Solved – Using nls() function in R for exponential function

nlsrtime series

I know that this issue was already discussed here but I faced with the problem I can't solve. I have list of persons, each represented with some time series consisting from 4-8 points. I want to approximate them all with the function $y=a\cdot x^2\cdot exp(-bx)+c$.
Thus for each person I am going to find his own "a", "b" and "c".
For most of them next code works very good:

res=nls(p2[,2] ~ c+a*I(p2[,1]^2)*exp(b*p2[,1]),start=list(a=0.005,b=-0.005,c=5))

However for some persons these starting values don't work, R returned "Missing value or an infinity produced when evaluating the model" or "singular gradient matrix at initial parameter estimates". For some of these people these starting values worked:

res=nls(p2[,2] ~ c+a*I(p2[,1]^2)*exp(b*p2[,1]),start=list(a=0.1,b=-0.02,c=5))
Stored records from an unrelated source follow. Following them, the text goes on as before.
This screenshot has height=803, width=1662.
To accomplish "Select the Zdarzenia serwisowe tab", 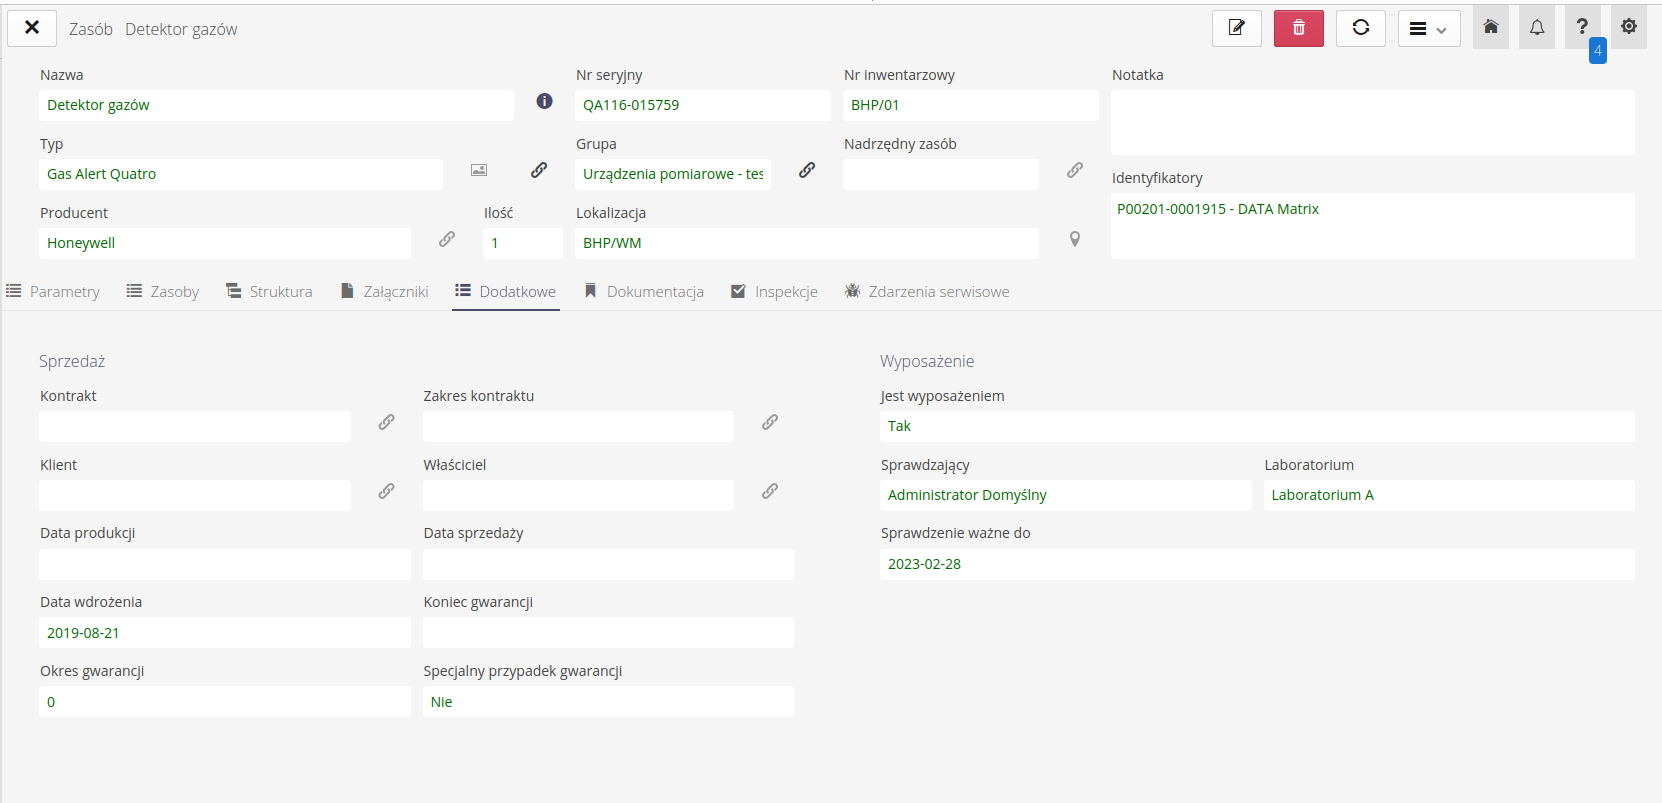I will 927,292.
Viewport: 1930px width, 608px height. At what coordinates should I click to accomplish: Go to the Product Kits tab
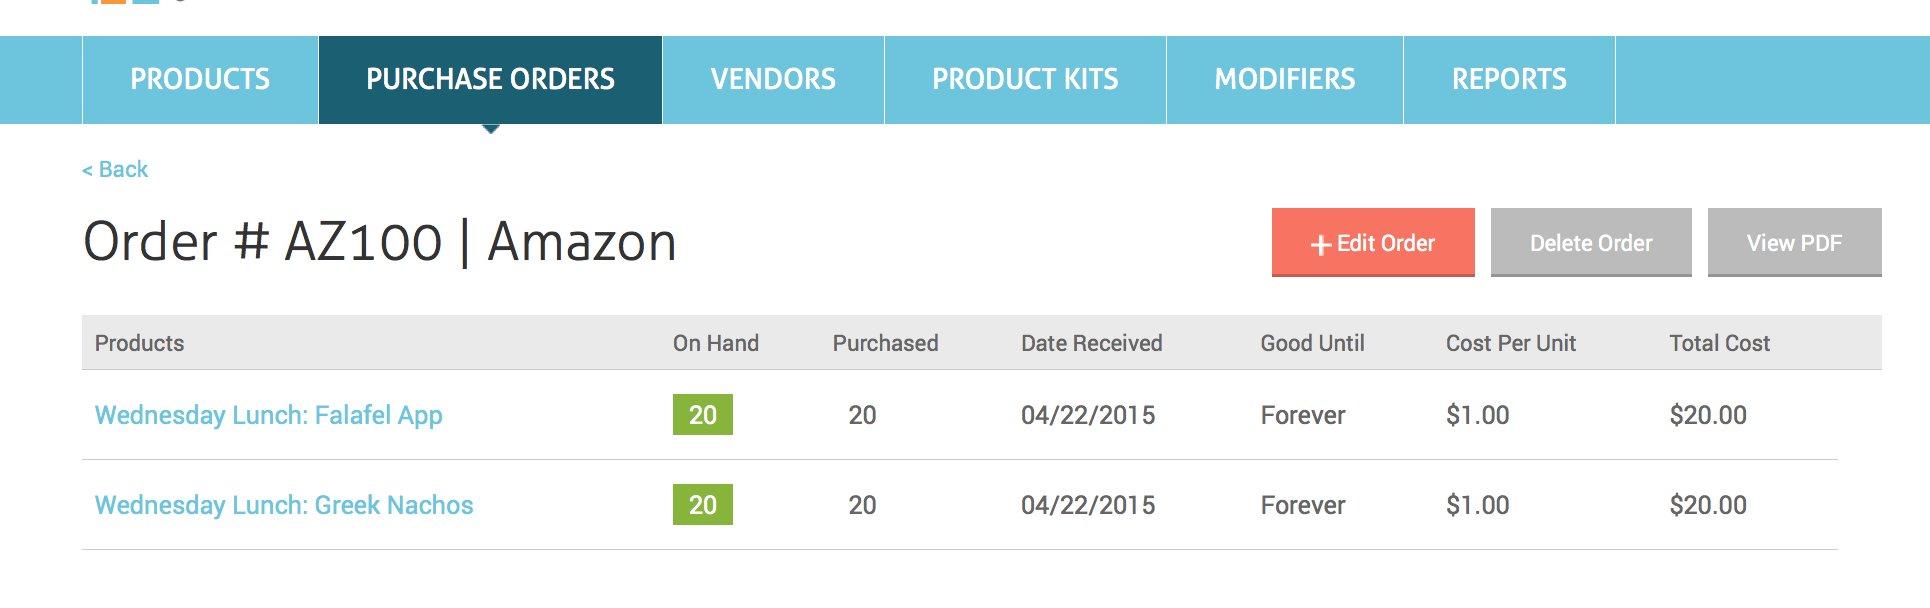click(1025, 80)
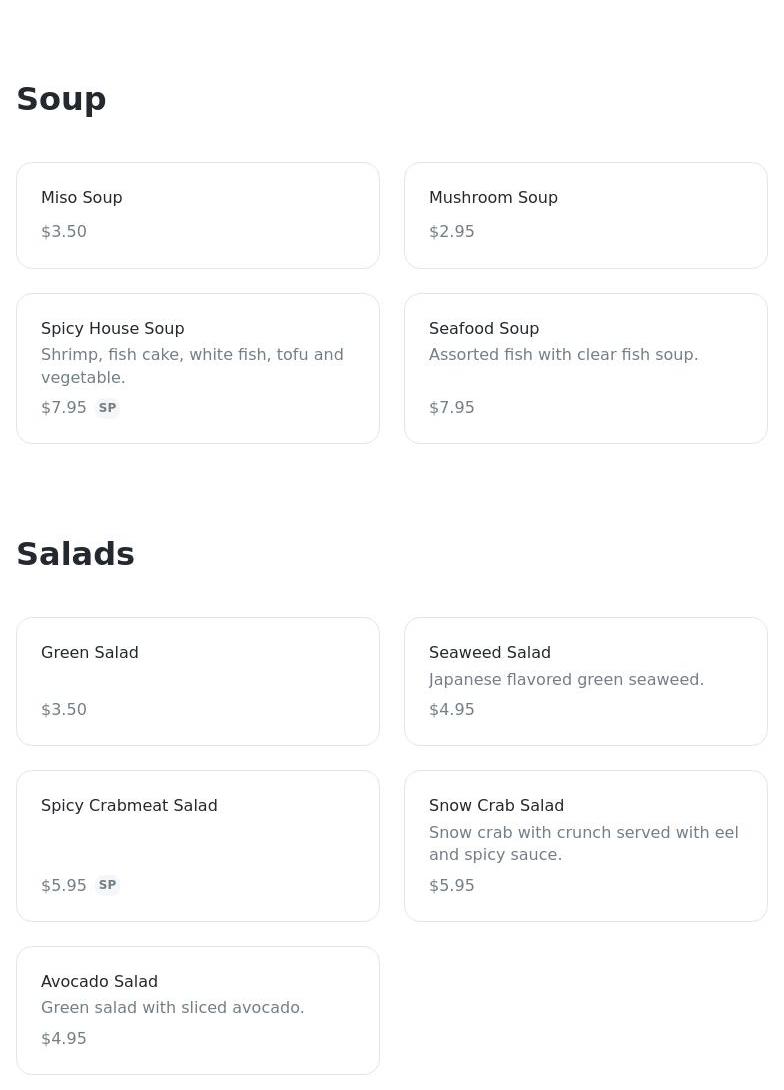Pick the Seaweed Salad title
Image resolution: width=784 pixels, height=1090 pixels.
click(x=490, y=653)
Could anybody give any clear suggestion how to choose starting points for all the people I consider?
I tried to use tryCatch to try different staring values and find those which work but another problem appeared:
this code
nls(p2[,2] ~ c+a*I(p2[,1]^2)*exp(b*p2[,1]),start=list(a=5,b=0,c=5))
led to:

        a         b         c 
 -0.00166  -0.00269 140.87366 

while
nls(p2[,2] ~ c+a*I(p2[,1]^2)*exp(b*p2[,1]),start=list(a=0.1,b=-0.02,c=5))
led to

      a       b       c 
 0.2024 -0.0251 47.7811 

So by choosing different starting values we have different answers. How can this happen? I thought that since NLS function is quadratic, it can't have more than 1 extremum…
Do you have any suggestions about how should I proceed in this situation?

Best Answer

Non-linear least squares solves $min_\beta \sum (y_i-f(x_i;\beta))^2$. This is quadratic in $\beta$ if $f$ is linear in $\beta$. Your $f$ is not linear in $\beta$, so the NLS objective function is not quadratic in $\beta$. Of course, you don't need the function to be quadratic to guarantee convergence to a unique minimum, rather you need $min_\beta \sum (y_i-f(x_i;\beta))^2$ to be convex in $\beta$. Presumably, with your $f$, the NLS objective function is not convex. It doesn't look, to me, like the kind of $f$ which generates a convex objective function. That's pretty much the explanation. You can have lots of minima or one minimum.

If I were fitting the function that you are, I would use an entirely different approach. I would not just blindly use NLS. If you look carefully at your function, $f(x_i;\beta)=a*x_i^2exp(-bx_i)+c$ it is almost linear in the parameters. If you fixed $b$ at some value, say 0.1, then you could fit $a$ and $c$ by OLS: \begin{align} y_i &= a*x_i^2exp(-0.1x_i)+c \\ &= a*z_i+c \end{align} The variable $z_i$ is defined $z_i=x_i^2exp(-0.1x_i)$. This means that, once you have picked $b$, the optimal value of $a=\widehat{Cov}(y,z)/\hat{V}(z)$ and the optimal value of $c=\overline{y}-a*\overline{z}$.

So what, right? At the very least, this is how you should pick starting values for $a$ and $c$. But, really, this reduces the search for optimal parameters to a one dimensional search over $b$. With a modern computer, one dimensional searches are fast and easy. If you have some idea of what reasonable values for $b$ are, then you can just define an interval $[b_{low},b_{high}]$ and grid search for the b which gives the lowest sum of squared errors. Then use that $b$ and its associated optimal $a$ and $c$ to start NLS from.

Or, you could do something more sophisticated. Suppose you are searching over $b$, using the optimal $a(b)$ and $c(b)$ from OLS. Then the NLS objective function is $\sum \left(y_i - f(x_i;a(b),b,c(b))\right)^2$. The envelope theorem makes the derivative of this very easy to calculate: \begin{align} \frac{d}{d b} \sum \left(y_i - f(x_i;\beta)\right)^2 &= \sum 2\left(y_i - f(x_i;\beta)\right)\frac{d}{d b}f(x_i;\beta)\\ &= \sum 2\left(y_i - f(x_i;\beta)\right)(-abx_i^2exp(-bx_i)) \end{align}

So, you can easily write a function to calculate the NLS objective function for any given $b$ and you can easily write a function to calculate the derivative of the NLS objective function for any $b$. These two ingredients are enough to get a optimizer going on your function. Then, after you find the optimal $b$, just run NLS with that $b$ and its associated optimal $a$ and $c$. It will converge in one iteration.